Macron, fin de magie
Politique

Macron, fin de magie

Par Philippe Oswald. Synthèse n°1617, Publiée le 20/06/2022
Le second tour des législatives a déchiré le rideau de l’illusionniste : avec son Ensemble ! privé de majorité absolue, et l’entrée en force de la gauche Nupes et de la droite RN à l’Assemblée nationale, plus un parti LR qui se maintient vaille que vaille, le roi Macron apparaît nu ! La coalition présidentielle forme certes le groupe le plus nombreux, mais avec seulement 245 députés, cette majorité « relative » est loin du minimum de 289 députés requis pour faire voter une loi. Fini, un parlement à sa botte ! L’appel au « sursaut républicain » que le président avait lancé devant l’avion qui allait l’emmener en Ukraine n’a pas ému les foules ; il a même sans doute renforcé la détermination de ses adversaires, désignés indirectement comme « non républicains » ... Le « cordon sanitaire », le « front anti-Le Pen » puis le « front anti-Mélenchon » ont laissé place à un « front anti-Macron ».

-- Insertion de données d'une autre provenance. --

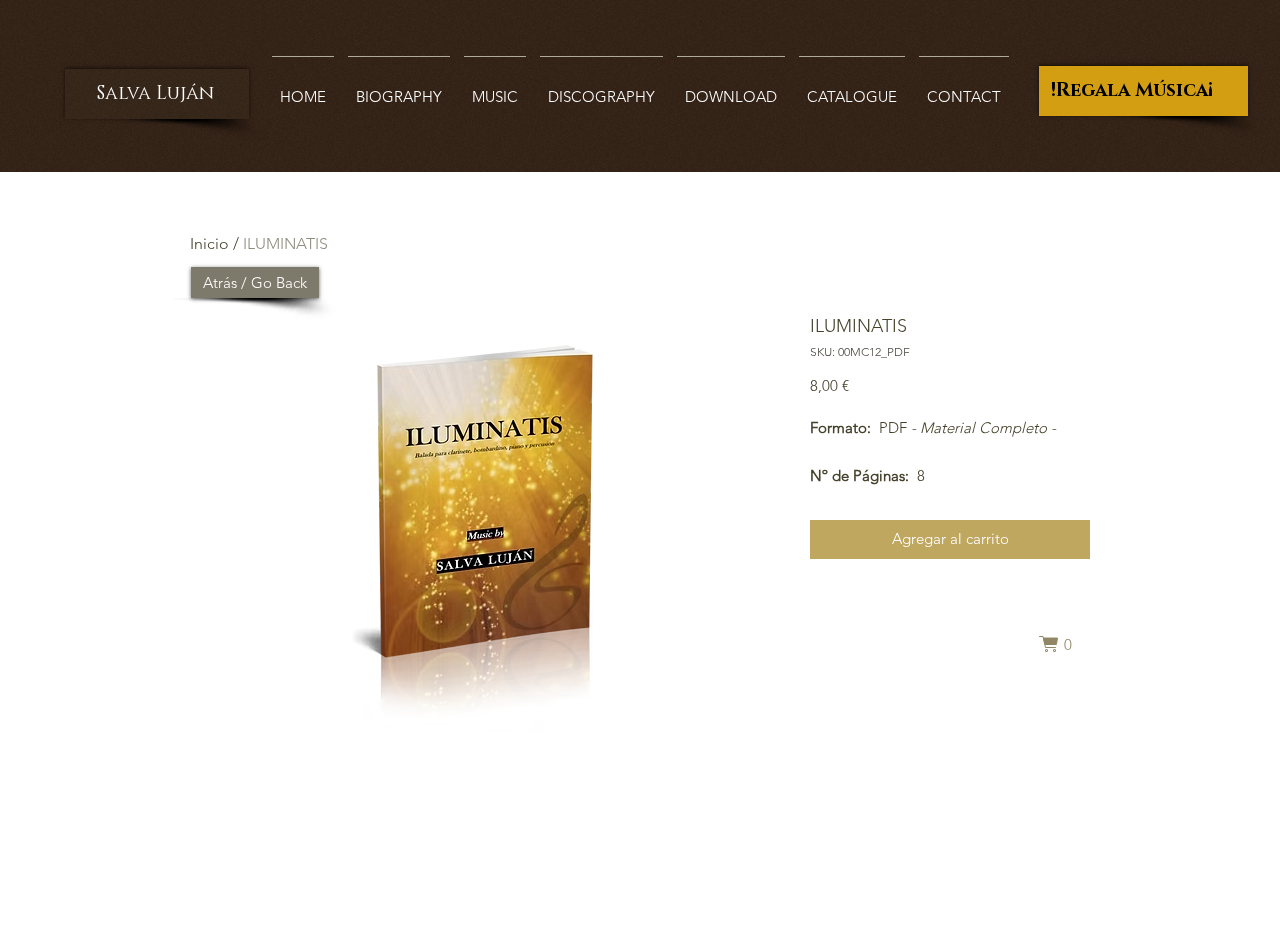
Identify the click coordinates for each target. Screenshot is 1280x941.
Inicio (209, 243)
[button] (1064, 644)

La déconfiture du parti présidentiel est symbolisée par la défaite de deux de ses principales figures : Richard Ferrand, président de l’Assemblée nationale, et Christophe Castaner, ancien ministre de l’Intérieur devenu président du groupe LREM. Eliminées elles aussi au second tour, Amélie de Montchalin (Planification écologique) et Brigitte Bourguignon (Santé), deux ministres qui venaient d’être nommées à ces postes-clés, ainsi que la secrétaire d'État Justine Bénin (Mer), doivent quitter le gouvernement. Quant à Elisabeth Borne, bien qu’élue, sera-t-elle maintenue à son nouveau poste de premier ministre ? Cette parfaite technocrate peu charismatique ne paraît pas avoir l’étoffe d’un barreur de gros temps (pour retourner l’expression « barreur de petit temps » dont Roland Dumas, vieux complice de François Mitterrand, avait jadis affublé Michel Rocard).

Un soulagement : le score de la Nupes (131 députés) reste bien en deçà du raz-de-marée annoncé. Mélenchon ne sera pas premier ministre, il n’imposera pas une cohabitation. En outre, chacun des partis qui composent cette alliance hétéroclite va « reprendre ses billes » à l’Assemblée, avec des objectifs souvent contradictoires : les écologistes sont vent debout contre le nucléaire, pas les communistes ; les socialistes défendent (encore) une laïcité logiquement incompatible avec le communautarisme de la France insoumise ; et entre ces partis ou en leur sein, on peut s’attendre à de rudes empoignades entre féministes et islamo-gauchistes, entre partisans du mariage homosexuel et défenseurs du burkini.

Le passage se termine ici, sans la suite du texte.